Bene, ma chi paga? Le tetre atmosfere portate a Rimini da Motus e Santarcangelo dei Teatri – gli enti promotori, con la collaborazione di Casa Madiba e Casa Don Andrea Gallo – può essere che siano apprezzate dal pubblico; chissà, magari attireranno migliaia di spettatori paganti (alcune delle performance sono infatti a pagamento). Di sicuro una buona parte dei costi è coperta dai fondi pubblici. Nel dedalo di pagine web di Comune e Regione non abbiamo ancora rintracciato gli atti di spesa ma un fatto è certo: palazzo Garampi ha appena deliberato di impegnare 58mila euro per i «servizi tecnici» nei vari spettacoli previsti dal Comune tra il 20 marzo e il 30 aprile nei due teatri (Galli e Atti) «e altri luoghi in cui verranno organizzati eventi di pubblico spettacolo».

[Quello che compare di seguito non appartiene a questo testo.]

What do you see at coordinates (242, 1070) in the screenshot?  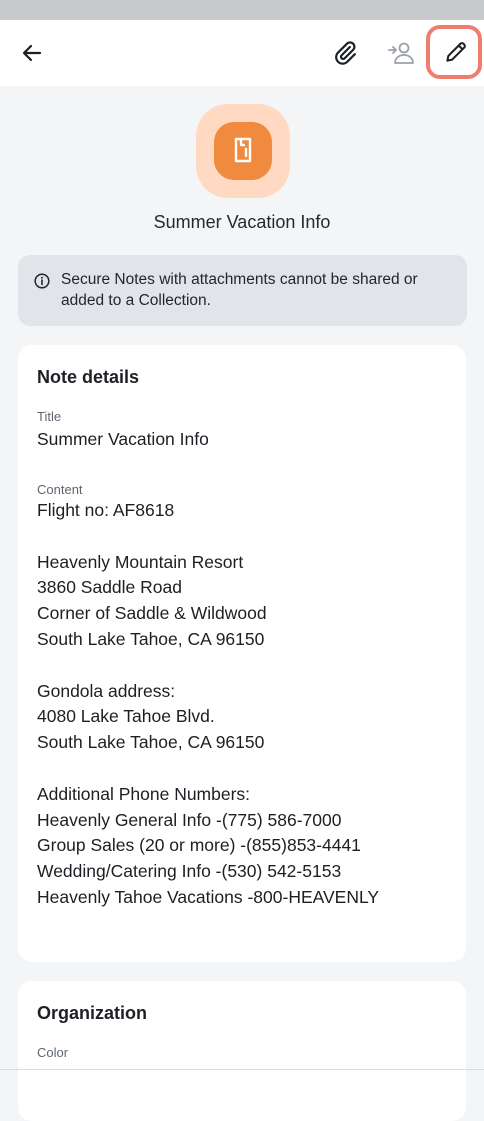 I see `bottom-divider` at bounding box center [242, 1070].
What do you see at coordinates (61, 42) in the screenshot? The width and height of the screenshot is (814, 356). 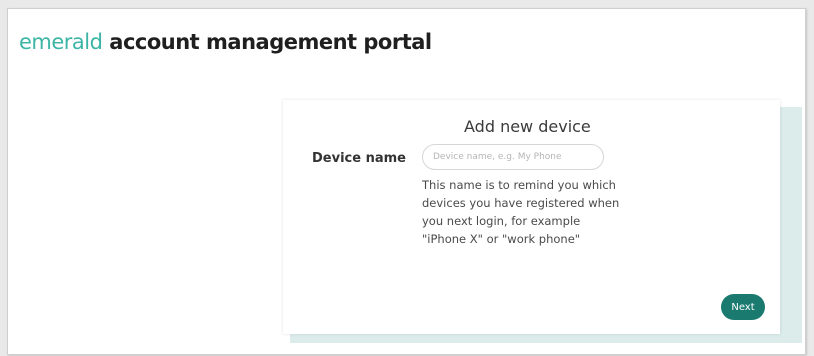 I see `brand-logo-emerald: emerald` at bounding box center [61, 42].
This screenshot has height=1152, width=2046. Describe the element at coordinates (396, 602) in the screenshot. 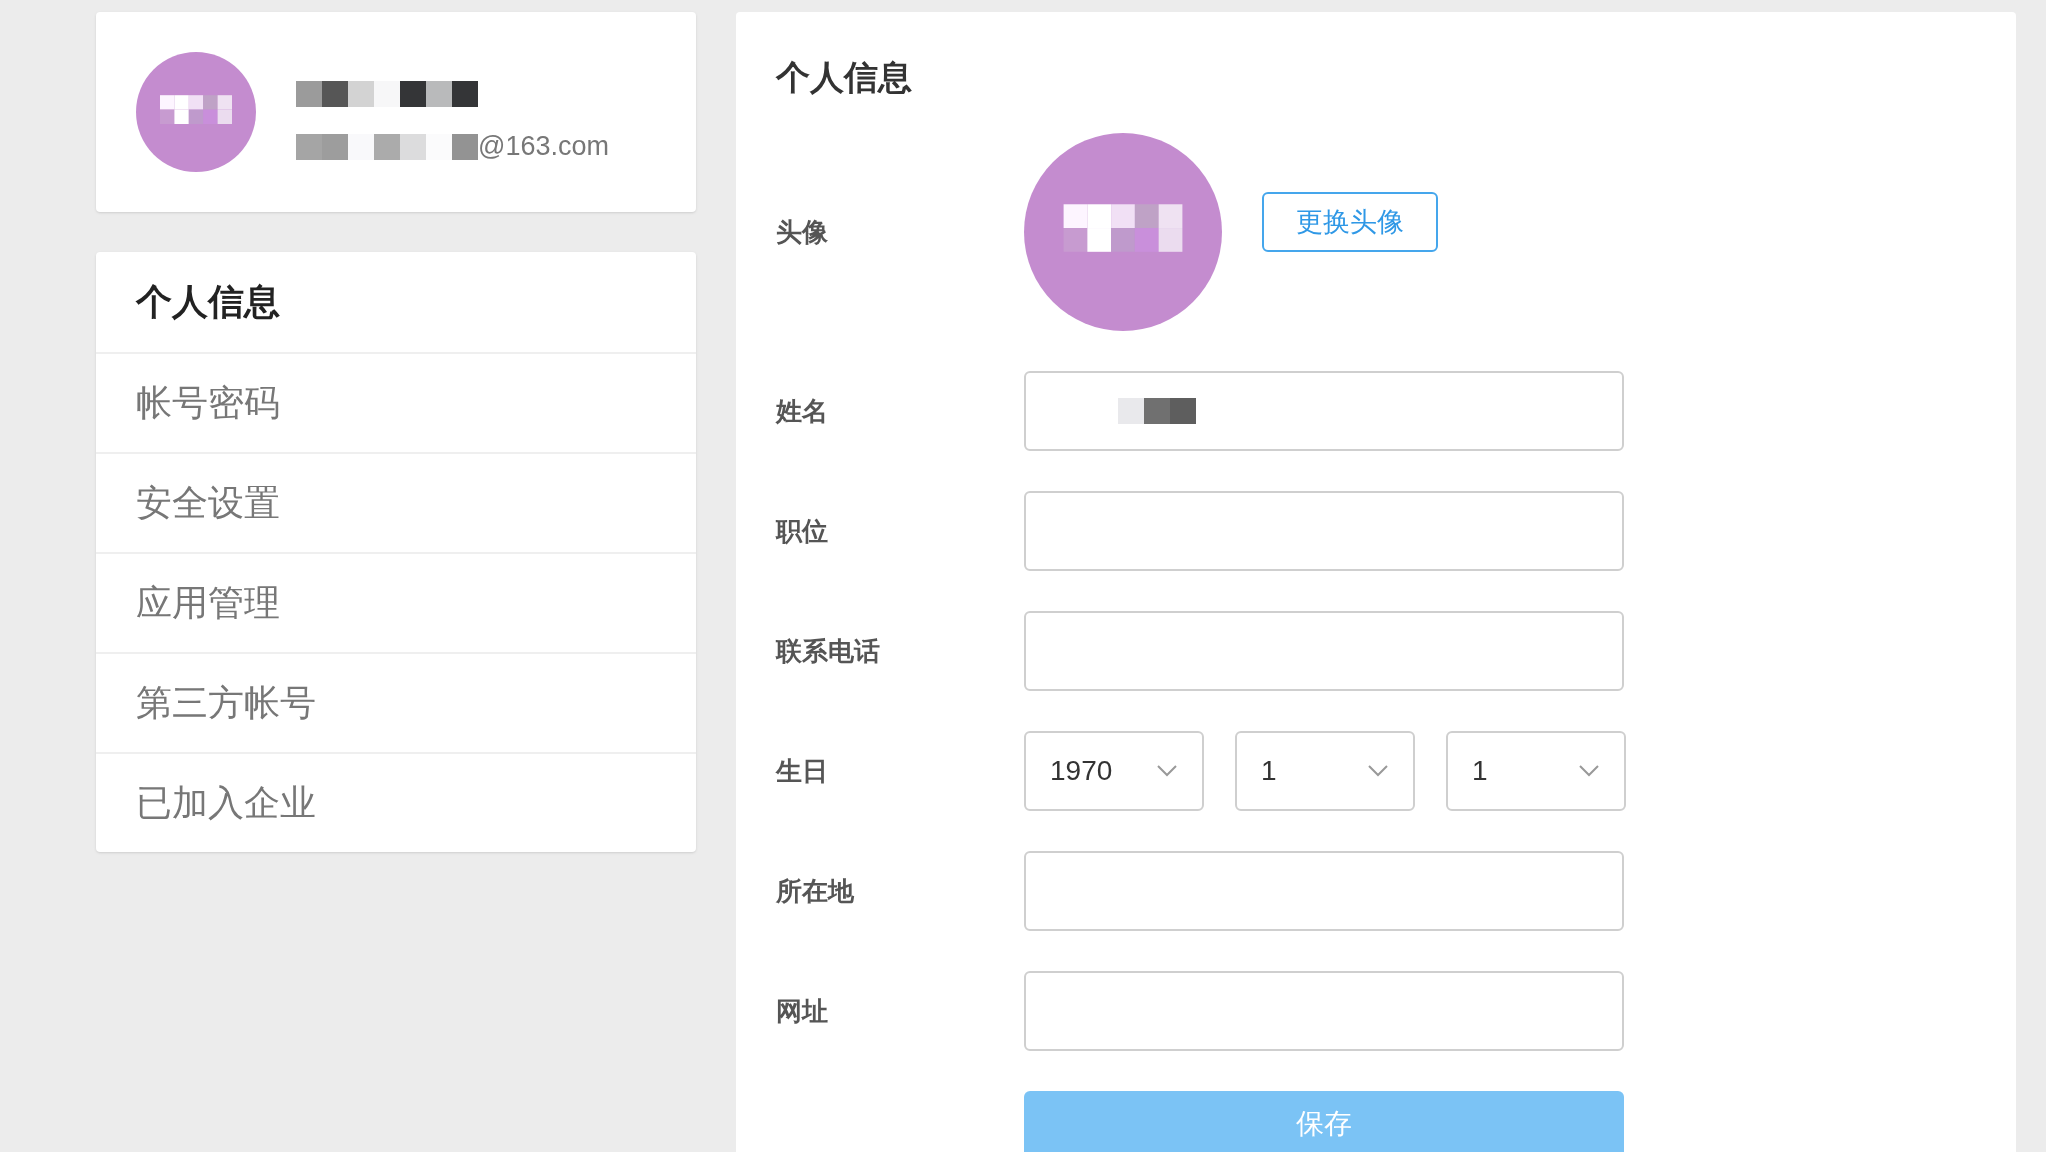

I see `menu-item: 应用管理` at that location.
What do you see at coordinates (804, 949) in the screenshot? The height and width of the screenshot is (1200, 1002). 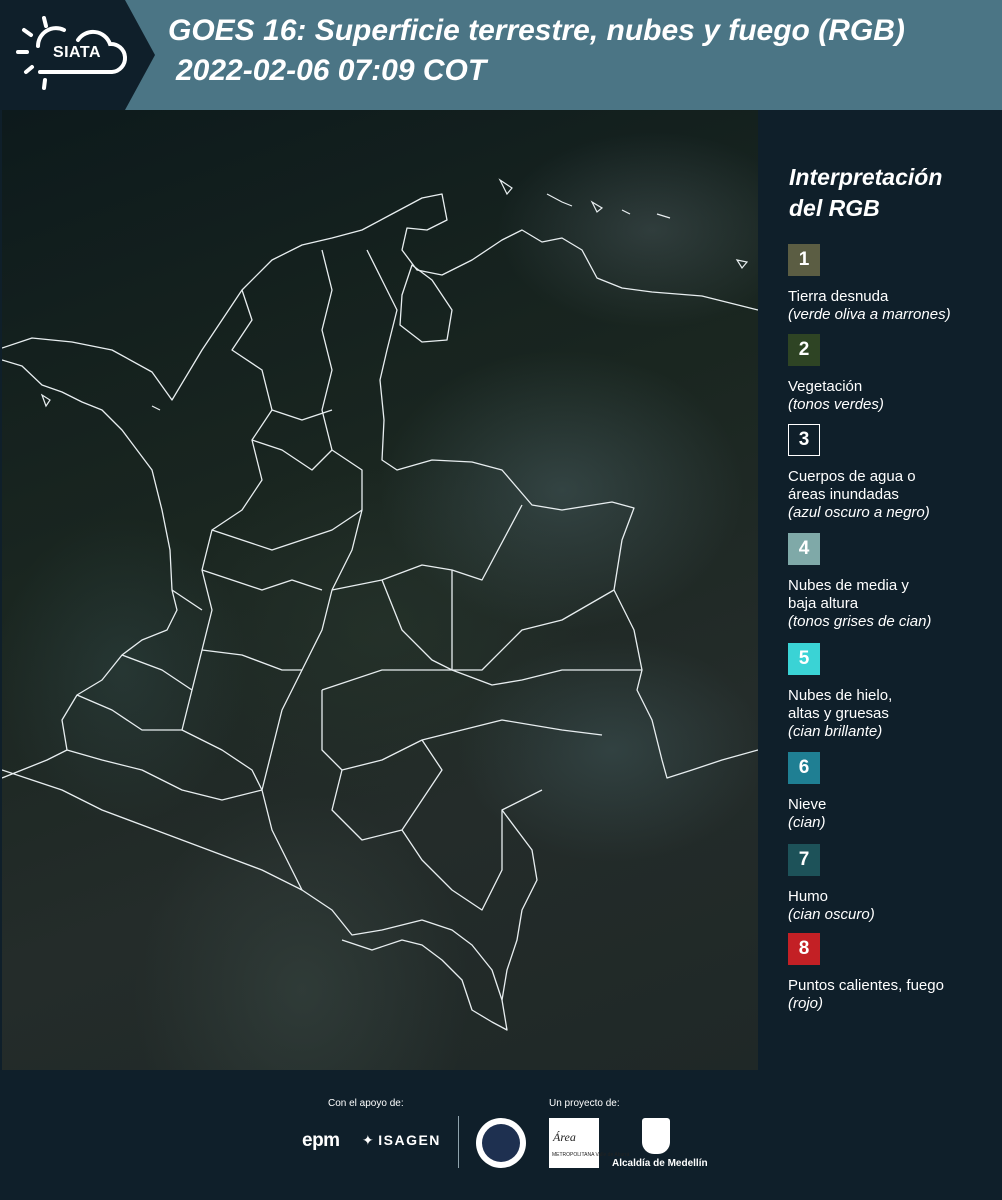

D’altra parte i promotori di «Supernova» sono super-sovvenzionati. Fra Regione Emilia-Romagna e Ministero dei Beni Culturali, Motus ha dichiarato incassi di 272.345 euro per il 2023; l’anno prima “solo” 154mila euro. Invece Santarcangelo dei Teatri ha incassato soldi pubblici da una marea di enti per un totale di 896.396 euro (dati dichiarati relativi al 2022).
Lasciamo il vil denaro (pubblico, cioè dei cittadini) e torniamo alla poesia della super-stella che «con la sua luce può illuminare ciò che altrimenti resterebbe al buio», parola di Motus [fonte]. La più croccante curiosità in programma è l’evento con l’«artista indipendente» Sara Leghissa. Talmente indipendente dalle categorie di spazio-tempo (notoriamente patriarcali e illuministiche), che ha pensato di convocare il pubblico in un «luogo e orario segreto». Sì, proprio così, leggere per credere: una performance pagata con soldi pubblici ma ambientata in un «luogo segreto» in un’ora imprecisata (per fortuna a «ingresso gratuito»). Alla faccia della trasparenza.